Pages

Review Film: Life of Pi

Selasa, 11 Desember 2012
Tadi aku melancarkan aksiku yang jelas salah, yaitu bolos kuliah demi nonton film di bioskop. Mata kuliah yang kutinggalkan ini merupakan momok untuk semester ini karena merupakan yang ter-tidak mudah di antara mata kuliah lainnya. Entah kenapa semester ini spirit keberbahasacina-anku menurun drastis. Bukan karena aku merasa salah masuk jurusan, bukan. Tapi karena agak muak dengan sistem pembelajaran yang bagiku seperti anak kecil itu.

Ok, sebenarnya bukan itu yang mau kubahas. Film yang kutonton bukan film sembarang sehingga aku rela bolos. Film ini berjudul Life of Pi  karya sutradara favoritku yaitu Ang Lee. Diadaptasi dari novel Yann Martel.


Singkat saja. Film ini menceritakan tentang kehidupan Pi Patel, seorang bocah yang selalu antusias dengan rasa ingin tahunya yang besar. Pi menganut 3 agama sekaligus, yaitu dilahirkan sebagai Hindu, tumbuh remaja dengan mengagumi Yesus Kristus, dan mengagungkan suara adzan dengan memeluk Islam juga. Pi memandang bahwa Tuhan dalam setiap agama saling berhubungan. Hal ini terlihat ketika Pi berterimakasih kepada Dewa Wisnu karena telah mengenalkan Yesus kepadanya.

Ayah Pi merupakan seorang pengusaha hotel dan kebun binatang di wilayah konsesi Perancis di India. Di film ini, visualisasi kebun binatang dibuat sedemikian damai dan indah sehingga tampak terlihat makmur kehidupan keluarga Patel. Ayah Pi merupakan penderita polio dan menganggap bahwa Tuhan telah dikalahkan teknologi dan sains. Karakter Ayah Pi sangat keras dengan pendekatan mendidik secara empiris kepada kedua putranya Pi dan Ravi, kakaknya.


Sedangkan ibu Pi merupakan wanita yang ahli di bidang pertanian. Sikapnya lembut dan penyayang. Ia yang menceritakan kisah para dewa kepada anak-anaknya. Ibu Pi mengajarkan bahwa walaupun teknologi dan sains berkembang pesat, tapi itu semua tidak memperkaya hati.

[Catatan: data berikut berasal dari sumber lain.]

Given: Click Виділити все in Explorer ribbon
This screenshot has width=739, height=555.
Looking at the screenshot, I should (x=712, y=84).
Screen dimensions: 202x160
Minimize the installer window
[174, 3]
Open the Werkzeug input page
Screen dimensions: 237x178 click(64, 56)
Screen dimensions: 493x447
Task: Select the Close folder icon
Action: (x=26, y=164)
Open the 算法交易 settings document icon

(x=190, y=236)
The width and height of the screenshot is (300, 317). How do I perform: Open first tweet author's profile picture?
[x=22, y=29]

Hebatnya, kedua orangtua Pi sangatlah demokratis. Hal ini terlihat dari adegan ketika Pi ingin dibaptis.  Mereka hanya diam dan tertawa. Ketika ayahnya melihat Pi shalat pun ia hanya diam dan tidak marah.


Pi remaja pun diceritakan jatuh cinta dengan temannya di kelas menari yang bernama Andani. Kisah mereka berdua singkat dan berakhir dengan kepindahan keluarga Patel ke Kanada beserta binatang-binatang mereka.

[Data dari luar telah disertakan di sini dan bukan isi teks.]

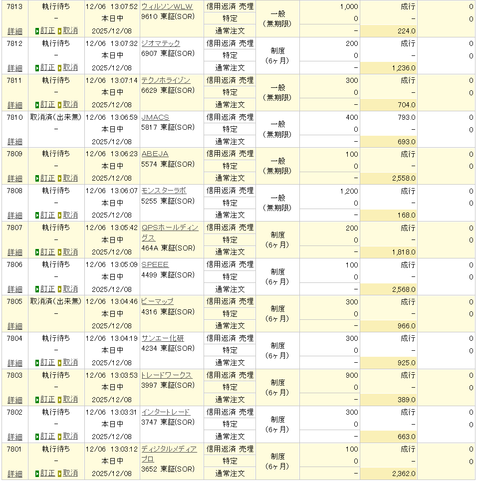Click 訂正 for order 7813
The image size is (477, 482).
point(47,31)
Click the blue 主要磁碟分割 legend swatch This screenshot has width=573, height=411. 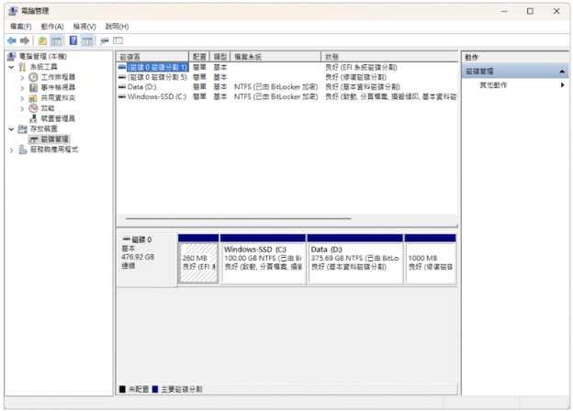155,389
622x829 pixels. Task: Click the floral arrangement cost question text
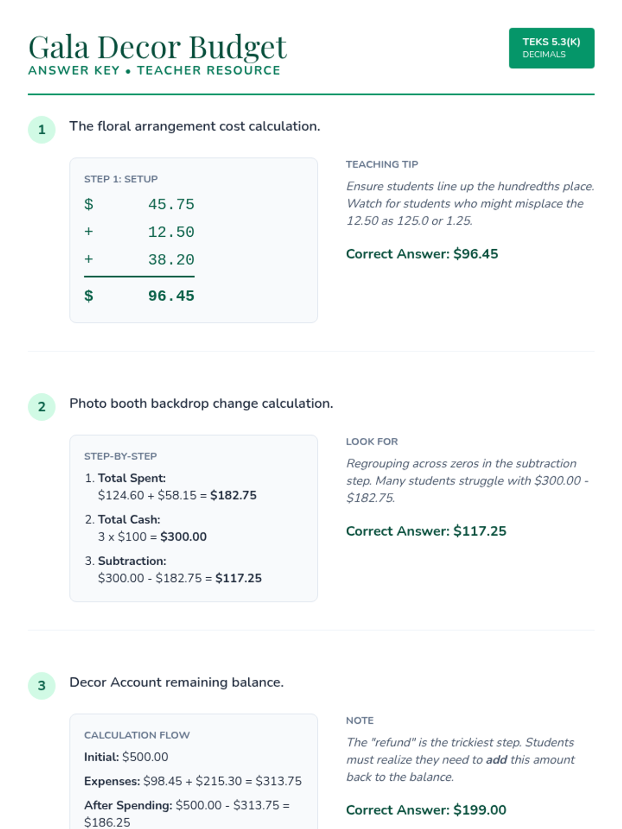(194, 126)
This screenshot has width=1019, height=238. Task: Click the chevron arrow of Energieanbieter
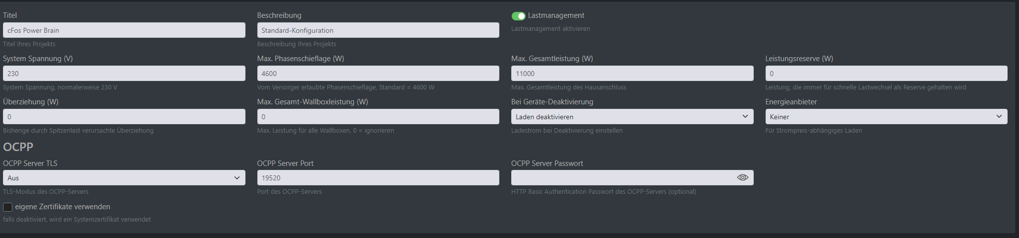pos(999,116)
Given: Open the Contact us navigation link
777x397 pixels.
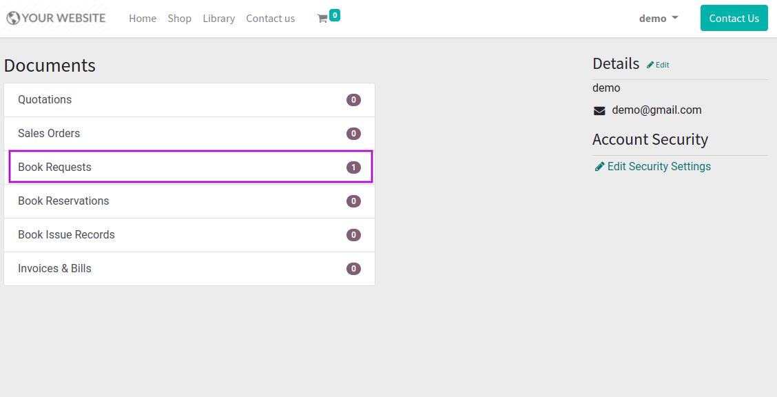Looking at the screenshot, I should tap(271, 19).
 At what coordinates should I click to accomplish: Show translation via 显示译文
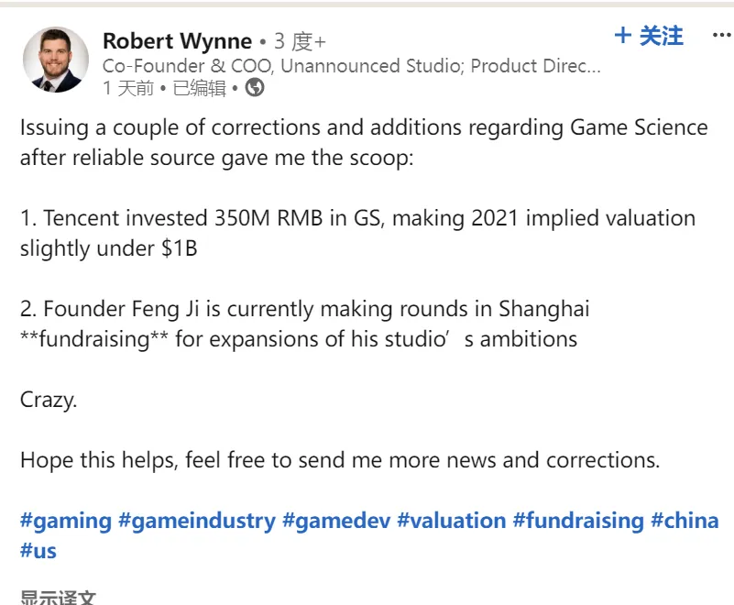[x=58, y=598]

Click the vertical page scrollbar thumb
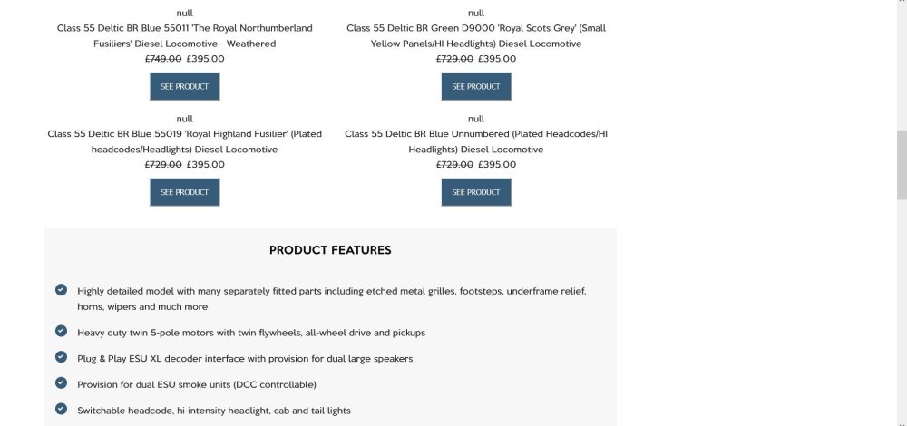click(902, 165)
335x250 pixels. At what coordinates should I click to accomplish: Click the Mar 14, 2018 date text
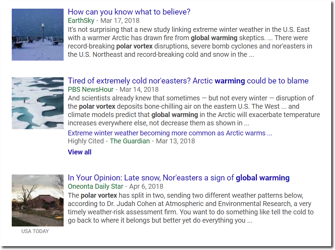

Nah, konflik mulai muncul ketika kapal mereka karam dan akhirnya Pi berada dalam satu kapal bersama seekor zebra, orangutan, hyena dan macan. Akhirnya yang tersisa hanya Pi dan macan yang awalnya saling waspada dan menyerang.


Penasaran kan?

Pokoknya ini merupakan salah satu film terbaik yang pernah kutonton yang dimana aku ga nyesel bolos kuliah #ups

Mulai dari efek visualisasi, akting pemain, tata musik semuanya dikemas apik dibawah arahan Ang Lee. Dan tentunya film ini sarat makna dan penuh simbolisasi. Setiap kepala tentunya punya persepsi masing-masing di otak mereka mengenai sorotan film ini.

Bagiku ini merupakan film dari simbolisasi pluralisme. Dengan Pi sebagai seorang pluralis dan macan sebagai anti-pluralis. Ada adegan dimana ketika badai besar datang dan menghantam sekoci mereka, macan yang awalnya selalu bersembunyi di balik penutup sekoci dan Pi yang memilih untuk menghadapi badai dan hujan merupakan adegan yang paling menyentuh bagiku. Pi berkata, "Ayo lihatlah dan hadapilah Ia! Jangan terus bersembunyi!", ujarnya sambil membuka penutup sekoci sehingga si macan juga terkena gempuran omak.
"Tuhan, Kau telah mengambil ibu, ayah dan Ravi! Apa yang kau mau!!?".

Pi berkata bahwa dengan keraguan itu maka akan semakin memperkaya iman kita. Dengan keraguan iman kita akan semakin kuat.

Dan ini nih quotes kerennya:

Seorang penulis bilang, “They said you can make me believe in God”. 
Pi membalas, “I can only tell my story, what you believe is up to you”.